── Data for this exercise ──

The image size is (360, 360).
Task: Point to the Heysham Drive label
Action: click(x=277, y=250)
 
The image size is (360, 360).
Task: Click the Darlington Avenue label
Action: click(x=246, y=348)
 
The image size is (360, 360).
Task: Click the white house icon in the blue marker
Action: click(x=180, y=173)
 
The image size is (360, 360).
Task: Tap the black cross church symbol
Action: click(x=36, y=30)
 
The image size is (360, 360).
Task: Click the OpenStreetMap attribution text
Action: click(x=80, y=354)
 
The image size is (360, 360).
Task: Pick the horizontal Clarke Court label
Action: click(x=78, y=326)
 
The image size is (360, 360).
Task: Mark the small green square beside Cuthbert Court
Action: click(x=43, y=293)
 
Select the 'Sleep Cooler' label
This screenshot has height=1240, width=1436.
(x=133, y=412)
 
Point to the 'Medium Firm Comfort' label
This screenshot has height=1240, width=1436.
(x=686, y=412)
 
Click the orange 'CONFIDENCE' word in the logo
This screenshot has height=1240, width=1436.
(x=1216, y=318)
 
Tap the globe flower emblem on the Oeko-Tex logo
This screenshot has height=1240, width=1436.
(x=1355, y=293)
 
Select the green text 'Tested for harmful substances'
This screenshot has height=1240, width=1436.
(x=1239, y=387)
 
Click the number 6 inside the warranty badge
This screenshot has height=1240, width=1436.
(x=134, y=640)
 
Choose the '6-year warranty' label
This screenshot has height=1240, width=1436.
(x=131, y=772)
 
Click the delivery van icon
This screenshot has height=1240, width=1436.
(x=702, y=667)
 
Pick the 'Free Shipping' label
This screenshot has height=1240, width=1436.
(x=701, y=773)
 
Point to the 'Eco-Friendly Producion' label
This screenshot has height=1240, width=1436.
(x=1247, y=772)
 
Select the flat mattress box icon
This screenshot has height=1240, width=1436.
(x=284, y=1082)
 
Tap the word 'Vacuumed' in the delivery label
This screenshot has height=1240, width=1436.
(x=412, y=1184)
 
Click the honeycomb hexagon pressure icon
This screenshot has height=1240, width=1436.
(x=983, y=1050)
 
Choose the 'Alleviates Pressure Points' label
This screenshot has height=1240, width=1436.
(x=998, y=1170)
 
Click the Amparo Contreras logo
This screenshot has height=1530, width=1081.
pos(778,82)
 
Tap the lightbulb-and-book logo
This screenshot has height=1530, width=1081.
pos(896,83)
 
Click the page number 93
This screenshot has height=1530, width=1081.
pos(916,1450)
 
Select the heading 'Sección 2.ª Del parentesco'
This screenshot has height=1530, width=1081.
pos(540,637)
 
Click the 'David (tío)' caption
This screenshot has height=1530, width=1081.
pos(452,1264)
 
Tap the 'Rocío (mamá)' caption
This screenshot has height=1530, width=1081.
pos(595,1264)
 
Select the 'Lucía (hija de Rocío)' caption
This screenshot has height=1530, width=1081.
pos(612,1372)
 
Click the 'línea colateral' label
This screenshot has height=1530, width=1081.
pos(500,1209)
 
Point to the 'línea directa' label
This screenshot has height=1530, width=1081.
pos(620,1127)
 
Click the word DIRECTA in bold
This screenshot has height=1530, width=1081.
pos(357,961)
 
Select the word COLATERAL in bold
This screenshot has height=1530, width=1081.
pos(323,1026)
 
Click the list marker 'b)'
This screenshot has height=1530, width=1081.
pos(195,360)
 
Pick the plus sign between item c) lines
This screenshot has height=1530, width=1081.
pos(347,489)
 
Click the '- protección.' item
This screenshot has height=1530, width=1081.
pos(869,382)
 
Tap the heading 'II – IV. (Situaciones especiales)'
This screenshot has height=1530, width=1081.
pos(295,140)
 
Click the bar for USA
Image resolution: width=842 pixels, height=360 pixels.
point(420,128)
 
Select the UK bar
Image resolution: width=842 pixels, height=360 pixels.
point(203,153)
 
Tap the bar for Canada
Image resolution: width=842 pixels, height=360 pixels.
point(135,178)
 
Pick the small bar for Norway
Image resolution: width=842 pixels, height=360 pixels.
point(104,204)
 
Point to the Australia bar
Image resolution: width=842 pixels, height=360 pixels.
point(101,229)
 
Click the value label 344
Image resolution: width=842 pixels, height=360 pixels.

───

• [The request]:
Reproduce the material from its first line through the line containing "(x=1216, y=318)", with both ends included.

• [Completed exercise]:
The image size is (360, 360).
Task: Point to the Heysham Drive label
Action: click(x=277, y=250)
 
The image size is (360, 360).
Task: Click the Darlington Avenue label
Action: click(x=246, y=348)
 
The image size is (360, 360).
Task: Click the white house icon in the blue marker
Action: click(x=180, y=173)
 
The image size is (360, 360).
Task: Tap the black cross church symbol
Action: click(x=36, y=30)
 
The image size is (360, 360).
Task: Click the OpenStreetMap attribution text
Action: click(x=80, y=354)
 
The image size is (360, 360).
Task: Pick the horizontal Clarke Court label
Action: click(x=78, y=326)
 
The image size is (360, 360).
Task: Mark the small green square beside Cuthbert Court
Action: click(x=43, y=293)
 
Select the 'Sleep Cooler' label
This screenshot has height=1240, width=1436.
(x=133, y=412)
 
Point to the 'Medium Firm Comfort' label
This screenshot has height=1240, width=1436.
(x=686, y=412)
 
Click the orange 'CONFIDENCE' word in the logo
This screenshot has height=1240, width=1436.
(x=1216, y=318)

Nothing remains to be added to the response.